The last years have shown enormous advancement in the therapeutic potential of RNA-related treatments, specifically for antisense oligonucleotide (ASO)-based drugs, leading to increased numbers of ASO regulatory approvals. In this study we focus on SPL84, an inhaled ASO-based drug, developed for the treatment of the pulmonary disease, Cystic Fibrosis (CF). Pulmonary drug delivery is challenging, due to a variety of biological, physical, chemical, and structural barriers, especially when aiming to target the cell nucleus. The efficient distribution of SPL84 in the lungs, penetration into the cells and nucleus, and stability are critical parameters that will impact drug efficacy in a clinical setting. In this study, we demonstrate the proper distribution and cell and nucleus penetration of SPL84 in mouse and monkey lungs. In vivo and in vitro studies confirmed the stability and mobility of our inhaled ASO drug through CF patient-derived mucus and in lung lysosomal extracts.

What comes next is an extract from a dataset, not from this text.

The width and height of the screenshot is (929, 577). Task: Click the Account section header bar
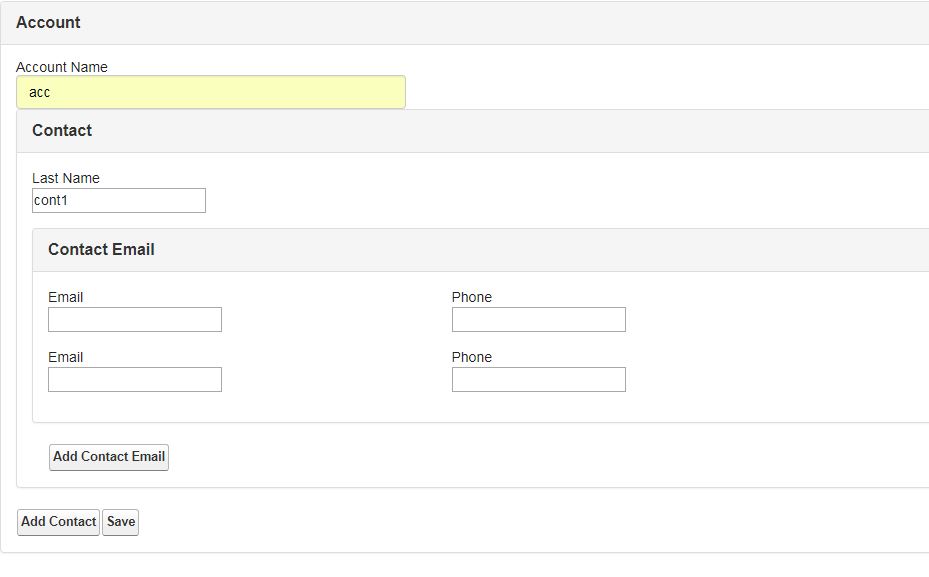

Our results, supported by a promising pre-clinical pharmacological effect, emphasize the high potential of SPL84 as an effective drug for the treatment of CF patients. In addition, successfully tackling the lung distribution of SPL84 and specific cell targeting offers huge opportunities for further development of SpliSense inhaled ASO-based drugs for unmet pulmonary diseases.